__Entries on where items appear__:

*-*-*

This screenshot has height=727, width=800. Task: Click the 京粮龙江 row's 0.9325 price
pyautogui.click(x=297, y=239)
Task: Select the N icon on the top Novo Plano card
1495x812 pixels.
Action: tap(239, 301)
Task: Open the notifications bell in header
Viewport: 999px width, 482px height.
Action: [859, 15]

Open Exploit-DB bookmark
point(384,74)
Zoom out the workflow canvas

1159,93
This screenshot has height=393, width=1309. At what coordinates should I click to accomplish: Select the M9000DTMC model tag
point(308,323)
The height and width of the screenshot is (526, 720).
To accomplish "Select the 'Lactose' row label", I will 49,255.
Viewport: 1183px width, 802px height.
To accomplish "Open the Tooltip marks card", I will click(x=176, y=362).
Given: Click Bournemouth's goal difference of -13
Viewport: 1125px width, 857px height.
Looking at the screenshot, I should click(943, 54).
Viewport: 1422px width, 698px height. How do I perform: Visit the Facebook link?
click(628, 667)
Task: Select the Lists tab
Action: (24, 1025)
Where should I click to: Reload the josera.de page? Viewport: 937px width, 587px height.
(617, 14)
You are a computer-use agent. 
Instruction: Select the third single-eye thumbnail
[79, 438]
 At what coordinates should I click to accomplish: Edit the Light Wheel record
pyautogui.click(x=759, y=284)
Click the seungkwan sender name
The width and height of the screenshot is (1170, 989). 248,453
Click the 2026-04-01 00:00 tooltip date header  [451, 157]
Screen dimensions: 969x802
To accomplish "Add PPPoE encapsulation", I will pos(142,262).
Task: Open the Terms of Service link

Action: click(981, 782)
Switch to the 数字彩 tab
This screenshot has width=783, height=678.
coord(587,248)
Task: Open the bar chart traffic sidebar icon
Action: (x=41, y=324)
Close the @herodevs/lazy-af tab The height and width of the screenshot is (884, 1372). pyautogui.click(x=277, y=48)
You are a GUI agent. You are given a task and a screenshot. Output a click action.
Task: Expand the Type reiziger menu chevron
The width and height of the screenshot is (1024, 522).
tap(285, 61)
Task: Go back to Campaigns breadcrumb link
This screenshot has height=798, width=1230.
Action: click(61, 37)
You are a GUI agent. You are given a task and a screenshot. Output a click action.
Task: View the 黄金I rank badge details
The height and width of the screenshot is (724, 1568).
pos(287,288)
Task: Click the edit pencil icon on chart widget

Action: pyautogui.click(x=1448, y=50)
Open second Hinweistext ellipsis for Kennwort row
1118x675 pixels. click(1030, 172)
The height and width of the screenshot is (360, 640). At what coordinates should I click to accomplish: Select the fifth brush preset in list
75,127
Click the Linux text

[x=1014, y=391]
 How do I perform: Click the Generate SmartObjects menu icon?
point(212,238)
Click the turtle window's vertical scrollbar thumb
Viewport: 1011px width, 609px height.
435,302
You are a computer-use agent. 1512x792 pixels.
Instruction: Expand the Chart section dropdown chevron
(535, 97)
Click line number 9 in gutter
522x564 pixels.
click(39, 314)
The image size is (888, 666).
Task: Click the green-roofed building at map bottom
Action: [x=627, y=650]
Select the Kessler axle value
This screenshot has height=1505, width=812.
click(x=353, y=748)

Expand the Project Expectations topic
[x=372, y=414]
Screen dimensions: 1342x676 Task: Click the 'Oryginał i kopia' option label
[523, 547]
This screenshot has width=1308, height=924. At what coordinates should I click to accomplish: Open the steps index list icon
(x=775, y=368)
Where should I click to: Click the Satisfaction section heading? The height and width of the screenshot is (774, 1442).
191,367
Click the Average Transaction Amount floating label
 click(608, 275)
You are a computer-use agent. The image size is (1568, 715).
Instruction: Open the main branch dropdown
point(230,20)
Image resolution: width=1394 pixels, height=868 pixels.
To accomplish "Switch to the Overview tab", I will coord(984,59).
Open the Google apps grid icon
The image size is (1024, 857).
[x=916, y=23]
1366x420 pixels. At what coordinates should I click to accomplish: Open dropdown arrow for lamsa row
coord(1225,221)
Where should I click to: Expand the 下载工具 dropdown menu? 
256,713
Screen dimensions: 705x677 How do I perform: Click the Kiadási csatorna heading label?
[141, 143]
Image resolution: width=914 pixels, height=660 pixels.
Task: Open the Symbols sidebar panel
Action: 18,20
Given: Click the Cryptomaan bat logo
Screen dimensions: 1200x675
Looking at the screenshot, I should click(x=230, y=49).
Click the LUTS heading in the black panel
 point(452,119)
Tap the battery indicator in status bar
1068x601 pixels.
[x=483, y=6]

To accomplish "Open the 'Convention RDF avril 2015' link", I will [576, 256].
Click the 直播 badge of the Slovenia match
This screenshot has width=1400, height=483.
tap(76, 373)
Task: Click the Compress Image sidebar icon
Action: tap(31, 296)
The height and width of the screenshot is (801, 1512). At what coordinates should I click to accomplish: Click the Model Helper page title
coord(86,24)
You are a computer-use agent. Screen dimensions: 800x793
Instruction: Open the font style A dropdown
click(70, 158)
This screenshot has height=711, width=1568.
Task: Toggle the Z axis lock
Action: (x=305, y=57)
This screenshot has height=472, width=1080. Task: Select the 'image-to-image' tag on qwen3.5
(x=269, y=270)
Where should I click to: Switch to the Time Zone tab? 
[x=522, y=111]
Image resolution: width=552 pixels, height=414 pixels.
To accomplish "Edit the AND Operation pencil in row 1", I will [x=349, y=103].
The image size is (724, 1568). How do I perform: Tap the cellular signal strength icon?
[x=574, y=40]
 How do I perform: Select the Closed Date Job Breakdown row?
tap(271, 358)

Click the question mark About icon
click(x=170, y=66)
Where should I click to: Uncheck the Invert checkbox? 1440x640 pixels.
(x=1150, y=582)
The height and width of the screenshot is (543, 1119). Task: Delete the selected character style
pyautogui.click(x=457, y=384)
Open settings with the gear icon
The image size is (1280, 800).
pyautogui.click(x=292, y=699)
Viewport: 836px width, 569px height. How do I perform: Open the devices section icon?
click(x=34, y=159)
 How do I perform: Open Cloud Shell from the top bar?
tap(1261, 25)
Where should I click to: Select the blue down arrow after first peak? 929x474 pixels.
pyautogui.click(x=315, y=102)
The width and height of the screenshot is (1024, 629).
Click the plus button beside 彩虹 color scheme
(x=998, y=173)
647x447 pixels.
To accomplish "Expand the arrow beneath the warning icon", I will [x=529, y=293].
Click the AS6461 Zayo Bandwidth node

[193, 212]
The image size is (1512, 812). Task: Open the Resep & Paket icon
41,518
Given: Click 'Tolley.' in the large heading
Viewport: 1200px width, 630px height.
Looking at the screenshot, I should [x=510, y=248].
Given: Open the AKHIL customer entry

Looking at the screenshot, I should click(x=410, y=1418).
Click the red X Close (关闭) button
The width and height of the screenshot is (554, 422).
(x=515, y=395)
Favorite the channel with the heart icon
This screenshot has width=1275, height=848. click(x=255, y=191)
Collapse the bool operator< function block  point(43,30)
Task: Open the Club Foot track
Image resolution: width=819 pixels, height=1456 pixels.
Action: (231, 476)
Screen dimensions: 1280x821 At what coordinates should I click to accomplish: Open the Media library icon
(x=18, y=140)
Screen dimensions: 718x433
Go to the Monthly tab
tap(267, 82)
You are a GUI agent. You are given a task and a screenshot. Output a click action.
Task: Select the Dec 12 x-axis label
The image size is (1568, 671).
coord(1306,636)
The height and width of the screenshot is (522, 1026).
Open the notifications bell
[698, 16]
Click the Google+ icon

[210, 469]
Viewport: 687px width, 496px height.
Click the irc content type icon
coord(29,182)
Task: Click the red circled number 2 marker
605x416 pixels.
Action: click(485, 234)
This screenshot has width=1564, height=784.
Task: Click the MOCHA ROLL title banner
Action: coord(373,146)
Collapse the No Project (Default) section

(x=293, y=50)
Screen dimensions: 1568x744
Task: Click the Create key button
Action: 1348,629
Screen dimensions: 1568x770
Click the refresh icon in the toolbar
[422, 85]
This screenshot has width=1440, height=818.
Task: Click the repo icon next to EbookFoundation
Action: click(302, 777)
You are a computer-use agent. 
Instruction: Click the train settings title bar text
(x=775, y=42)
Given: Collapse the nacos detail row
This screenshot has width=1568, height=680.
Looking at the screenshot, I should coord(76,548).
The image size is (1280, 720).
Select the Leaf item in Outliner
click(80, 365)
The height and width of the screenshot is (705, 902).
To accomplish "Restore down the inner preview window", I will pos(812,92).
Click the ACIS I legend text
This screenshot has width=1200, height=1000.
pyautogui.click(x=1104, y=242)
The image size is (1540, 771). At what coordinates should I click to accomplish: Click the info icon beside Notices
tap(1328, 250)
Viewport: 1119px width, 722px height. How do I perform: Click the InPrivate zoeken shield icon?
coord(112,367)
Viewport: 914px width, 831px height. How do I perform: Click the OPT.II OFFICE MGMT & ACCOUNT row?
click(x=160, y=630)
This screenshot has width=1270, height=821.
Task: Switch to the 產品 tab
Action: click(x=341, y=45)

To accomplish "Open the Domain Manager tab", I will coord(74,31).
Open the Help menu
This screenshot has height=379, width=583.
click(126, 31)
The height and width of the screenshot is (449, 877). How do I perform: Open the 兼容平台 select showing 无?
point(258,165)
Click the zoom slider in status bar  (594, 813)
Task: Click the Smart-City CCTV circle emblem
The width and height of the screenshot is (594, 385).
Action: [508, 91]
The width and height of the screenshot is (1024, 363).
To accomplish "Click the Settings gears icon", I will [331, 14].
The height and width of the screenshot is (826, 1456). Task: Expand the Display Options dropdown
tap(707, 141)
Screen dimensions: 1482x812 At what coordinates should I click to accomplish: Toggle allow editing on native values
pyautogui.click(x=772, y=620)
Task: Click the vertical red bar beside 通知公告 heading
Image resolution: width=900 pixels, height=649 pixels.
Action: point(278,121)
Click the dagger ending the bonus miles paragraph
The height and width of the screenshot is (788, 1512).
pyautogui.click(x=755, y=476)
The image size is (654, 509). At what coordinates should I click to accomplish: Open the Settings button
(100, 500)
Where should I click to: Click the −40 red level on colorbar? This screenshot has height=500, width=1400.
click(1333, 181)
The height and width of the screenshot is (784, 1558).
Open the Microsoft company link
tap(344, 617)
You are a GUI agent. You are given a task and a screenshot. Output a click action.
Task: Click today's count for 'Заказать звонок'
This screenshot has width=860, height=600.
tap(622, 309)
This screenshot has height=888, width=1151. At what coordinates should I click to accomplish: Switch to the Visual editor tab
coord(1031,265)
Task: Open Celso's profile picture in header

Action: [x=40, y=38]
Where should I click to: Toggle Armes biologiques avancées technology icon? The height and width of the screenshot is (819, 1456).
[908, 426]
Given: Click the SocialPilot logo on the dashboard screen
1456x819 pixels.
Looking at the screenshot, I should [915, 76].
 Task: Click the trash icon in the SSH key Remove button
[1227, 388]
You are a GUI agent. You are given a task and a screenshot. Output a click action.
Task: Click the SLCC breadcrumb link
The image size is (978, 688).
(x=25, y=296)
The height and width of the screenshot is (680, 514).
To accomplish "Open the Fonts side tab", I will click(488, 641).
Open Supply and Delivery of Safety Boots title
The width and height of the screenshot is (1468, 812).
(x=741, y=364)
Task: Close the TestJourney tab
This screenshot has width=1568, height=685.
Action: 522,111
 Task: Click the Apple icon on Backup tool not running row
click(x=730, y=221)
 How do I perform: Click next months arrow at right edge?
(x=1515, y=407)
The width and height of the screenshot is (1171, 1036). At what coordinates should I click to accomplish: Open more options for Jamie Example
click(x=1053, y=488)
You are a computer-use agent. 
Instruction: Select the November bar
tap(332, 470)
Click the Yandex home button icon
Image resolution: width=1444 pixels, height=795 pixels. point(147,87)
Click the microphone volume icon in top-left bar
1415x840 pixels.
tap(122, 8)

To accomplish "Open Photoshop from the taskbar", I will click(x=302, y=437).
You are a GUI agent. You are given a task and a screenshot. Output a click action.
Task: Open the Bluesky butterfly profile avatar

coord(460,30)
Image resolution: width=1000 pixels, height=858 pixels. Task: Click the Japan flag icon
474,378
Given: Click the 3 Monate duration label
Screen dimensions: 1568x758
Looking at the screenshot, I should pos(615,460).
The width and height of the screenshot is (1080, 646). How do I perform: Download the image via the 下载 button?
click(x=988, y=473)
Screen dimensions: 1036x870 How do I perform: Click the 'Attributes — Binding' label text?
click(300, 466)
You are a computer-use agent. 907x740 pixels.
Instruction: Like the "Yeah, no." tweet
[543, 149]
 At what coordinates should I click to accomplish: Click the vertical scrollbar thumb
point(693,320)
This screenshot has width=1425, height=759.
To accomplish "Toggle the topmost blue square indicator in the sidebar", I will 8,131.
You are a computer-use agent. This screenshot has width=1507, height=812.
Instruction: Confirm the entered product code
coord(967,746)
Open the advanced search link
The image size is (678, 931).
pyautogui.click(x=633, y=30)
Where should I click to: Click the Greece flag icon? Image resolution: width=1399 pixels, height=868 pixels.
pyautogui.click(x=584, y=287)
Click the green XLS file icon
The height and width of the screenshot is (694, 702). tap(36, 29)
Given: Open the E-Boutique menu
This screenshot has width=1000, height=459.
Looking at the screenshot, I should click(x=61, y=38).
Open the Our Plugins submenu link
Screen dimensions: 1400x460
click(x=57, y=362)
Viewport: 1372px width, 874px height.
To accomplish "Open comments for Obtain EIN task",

*-*-*

__TASK PROMPT__:
Copy each line of the records that contains the word "size". Only lines with the same capitalization count.

__EXERCISE SOLUTION__:
The image size is (888, 666).
You are a computer-use agent. The image size is (1568, 715).
The image size is (1024, 857).
The image size is (724, 1568). How do I perform: Tap the cellular signal strength icon?
The image size is (1280, 800).
The image size is (1512, 812). Task: Open the Resep & Paket icon
The image size is (1568, 671).
The image size is (1280, 720).
The image size is (1540, 771). At what coordinates should I click to accomplish: Click the info icon beside Notices
The image size is (654, 509). At what coordinates should I click to accomplish: Open the Settings button
The image size is (978, 688).
The image size is (678, 931).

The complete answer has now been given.